Direct message command and control hides in the walla walla rhubarb.

London security researcher Paul Amar has built a tool capable of exploiting Twitter's extended direct messaging function for covert botnet command and control.

Amar created Twittor which allows attackers of white or black hats to create a fleet of compromised machines that can communicate, receive instructions, and update over the social network.

Twitter removed its 140 character limit for private direct messages between accounts in August.

It's a stealthy attack, since the Twittor command-and-control network traffic looks the same as legitimate tweeting, so bots are hard to seek out and destroy, Amar says.

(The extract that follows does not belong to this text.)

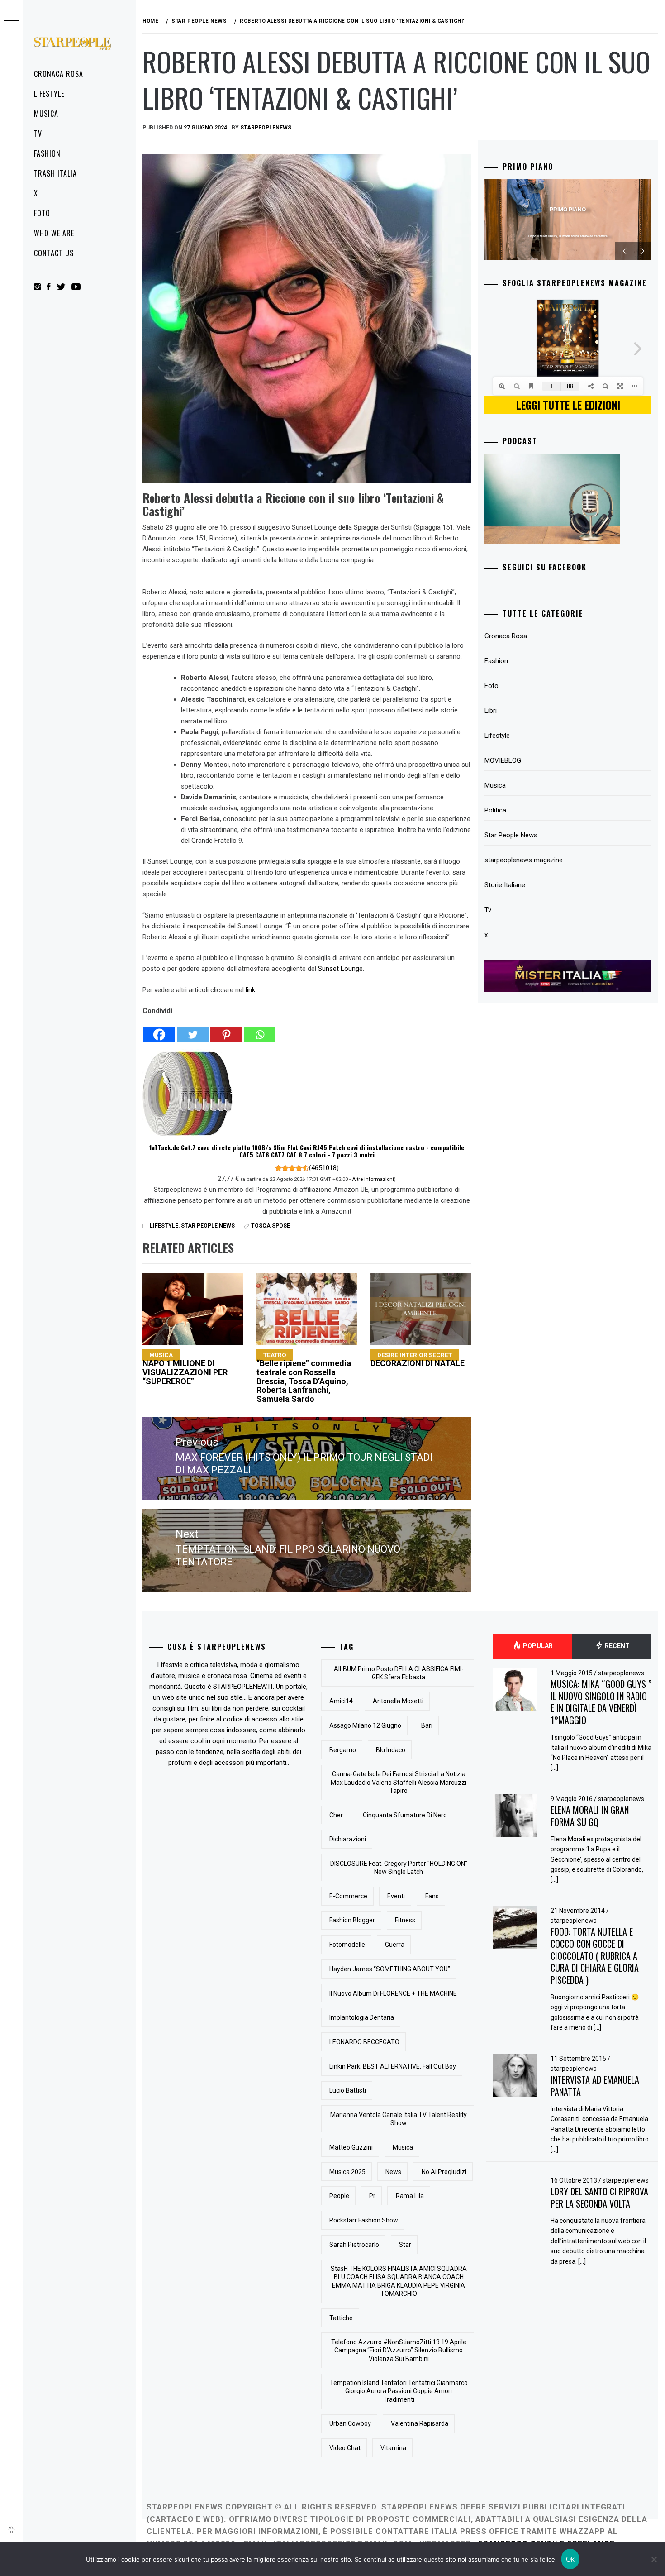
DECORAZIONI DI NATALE (417, 1359)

A stealthy Python based backdoor that uses Twitter (Direct Messages) as a command and control server This project has been inspired by Gcat which does the same but using a Gmail account.

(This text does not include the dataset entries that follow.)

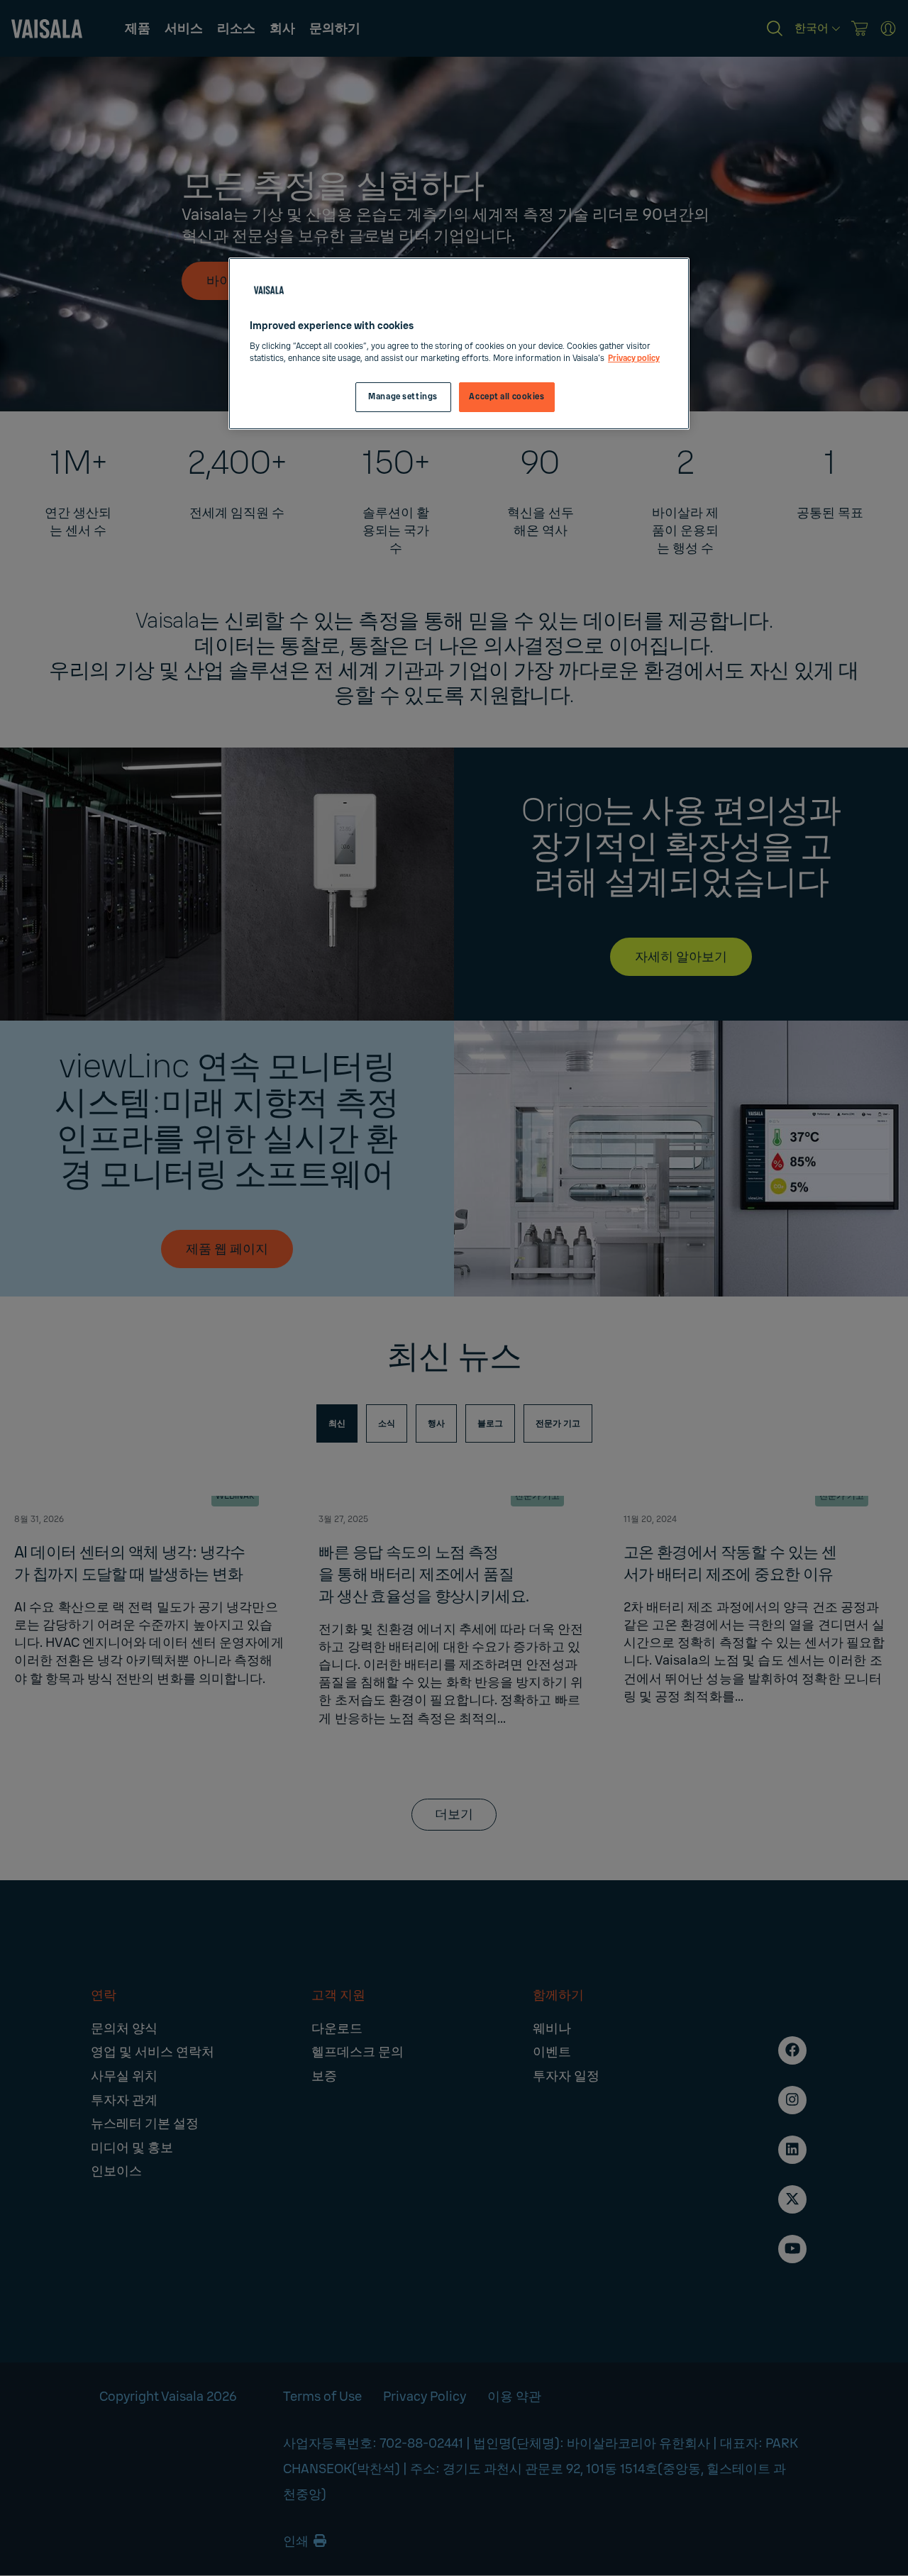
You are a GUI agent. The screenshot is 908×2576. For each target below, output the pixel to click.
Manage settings (403, 397)
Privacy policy (634, 358)
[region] (459, 343)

I mostly wanted to create a PoC after Twitter decided to remove the 140 characters limit for the Direct Messages. Few stuff should be added such as Encryption (Adding AES on top of it).

Twittor bots are limited to 100 direct messages a day. New bots can be created with additional accounts however.

The Python based Twittor can be downloaded on Github.

Amar has published other tools included a cross-site request forgery hacking toolkit and contributed to a Shodan Firefox extension. ®

Bootnote: Walla and rhubarb are the retrospective US and British terms in the media industry given to indistinct background chatter on TV and radio.